- Short problem A:
In the statistics lecture text, how many skiers made up the predetermined number of trials?

- Text shown:
7964
Lecture 8
In Lecture 7, we discussed the binomial and the poisson probability distributions.
Here, we'll discuss random variables, as well as the all-important Normal Distribution.
A. Random Variables
A random variable
assigns a number to each outcome of a random circumstance; that is, a random variable
assigns a number to each unit in a population.
Suppose you are planning a outdoor graduation party. What are some of the
random factors that will affect how enjoyable the event will be? The temperature
will likely affect how enjoyable the event will be; as will the amount of
rain (or simply whether it rains); as will the number of airplanes that fly
overhead.
Ask yourself--are the following variables discrete or continuous?
- Temperature
- Whether it rains or not
- Amount of rain in inches (ranging from 0 upward)
- Number of airplanes that fly overhead
Click
here
for the answers.
B. Discrete Random Variables
The probabilities and probability distributions that we discussed in Lecture
7 were focused on discrete variables--for instance, the number of outcomes of
"heads" across three tosses of a fair coin, or the number of red cars that
are found in a parking lot, or the number of skiers who break a leg.
These could be considered in the context of
binomial experiments or binomial probability distributions:
- There were a predetermined number of observations or Bernoulli
trials; in the case of the parking lot, it was 200 cars; in the case
of the skiers, it was 5 skiers; in the case of the coin toss, it was 3
coin tosses.
- For each observation or trial, there were only two possible outcomes.
In the case of the parking lot, each of 200 cars could be red (or not);
in the case of the skiers, each skier could break a leg (or not); in the case
of the coin toss, the coin could land heads (or not).
- All the observations were independent. So, the color of one car in the
parking lot didn't influence the color of the other cars; whether or not the
first skier broke his leg didn't influence the probability that any other
skiers broke a leg; the outcome on the first coin toss didn't influence the
outcome on the other coin tosses.

- Short problem B:
Turn the rows from the line holding "Task: Click the book icon above Ciela" through the last line of the rows, inclusive, into a Markdown table with the columns No. and Line, skipping blank lines and leaving out the pictures.

- Data provided:
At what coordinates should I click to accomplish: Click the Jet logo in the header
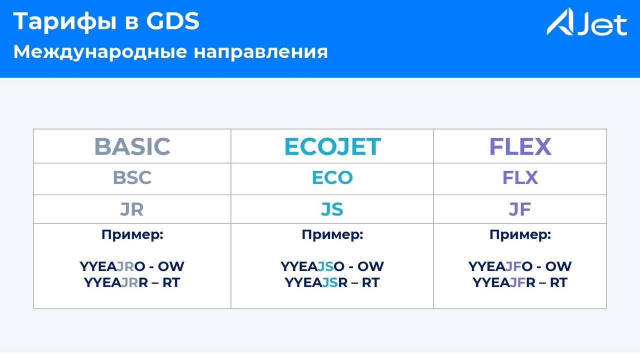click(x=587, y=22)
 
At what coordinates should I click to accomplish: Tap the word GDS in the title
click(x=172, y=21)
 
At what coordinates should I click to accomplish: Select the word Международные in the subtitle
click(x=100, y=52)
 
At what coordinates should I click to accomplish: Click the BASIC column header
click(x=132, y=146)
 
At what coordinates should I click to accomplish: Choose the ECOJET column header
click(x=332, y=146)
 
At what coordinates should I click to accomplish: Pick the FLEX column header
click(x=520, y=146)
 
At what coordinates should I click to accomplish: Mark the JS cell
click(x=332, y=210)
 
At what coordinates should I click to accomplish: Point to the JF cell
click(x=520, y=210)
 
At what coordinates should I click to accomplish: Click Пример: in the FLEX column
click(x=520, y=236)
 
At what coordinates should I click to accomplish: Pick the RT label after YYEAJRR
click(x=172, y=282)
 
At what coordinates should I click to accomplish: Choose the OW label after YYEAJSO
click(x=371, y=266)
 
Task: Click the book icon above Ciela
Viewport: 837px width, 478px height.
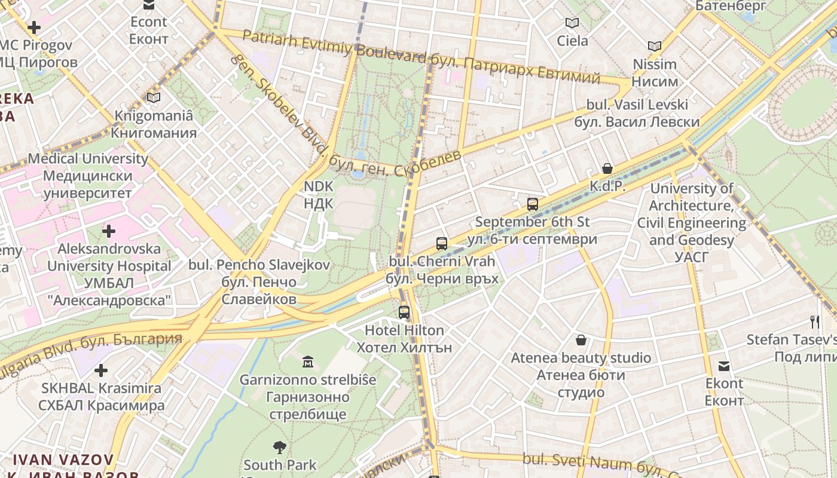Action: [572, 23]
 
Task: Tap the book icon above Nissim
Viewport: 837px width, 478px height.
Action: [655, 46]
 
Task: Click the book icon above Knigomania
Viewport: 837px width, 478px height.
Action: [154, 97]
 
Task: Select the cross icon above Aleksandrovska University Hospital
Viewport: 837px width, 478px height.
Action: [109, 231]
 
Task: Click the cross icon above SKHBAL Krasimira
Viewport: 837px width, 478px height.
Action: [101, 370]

- Worked answer A:
5 skiers

- Worked answer B:
| No. | Line |
|---|---|
| 1 | Task: Click the book icon above Ciela |
| 2 | Viewport: 837px width, 478px height. |
| 3 | Action: [572, 23] |
| 4 | Task: Tap the book icon above Nissim |
| 5 | Viewport: 837px width, 478px height. |
| 6 | Action: [655, 46] |
| 7 | Task: Click the book icon above Knigomania |
| 8 | Viewport: 837px width, 478px height. |
| 9 | Action: [154, 97] |
| 10 | Task: Select the cross icon above Aleksandrovska University Hospital |
| 11 | Viewport: 837px width, 478px height. |
| 12 | Action: [109, 231] |
| 13 | Task: Click the cross icon above SKHBAL Krasimira |
| 14 | Viewport: 837px width, 478px height. |
| 15 | Action: [101, 370] |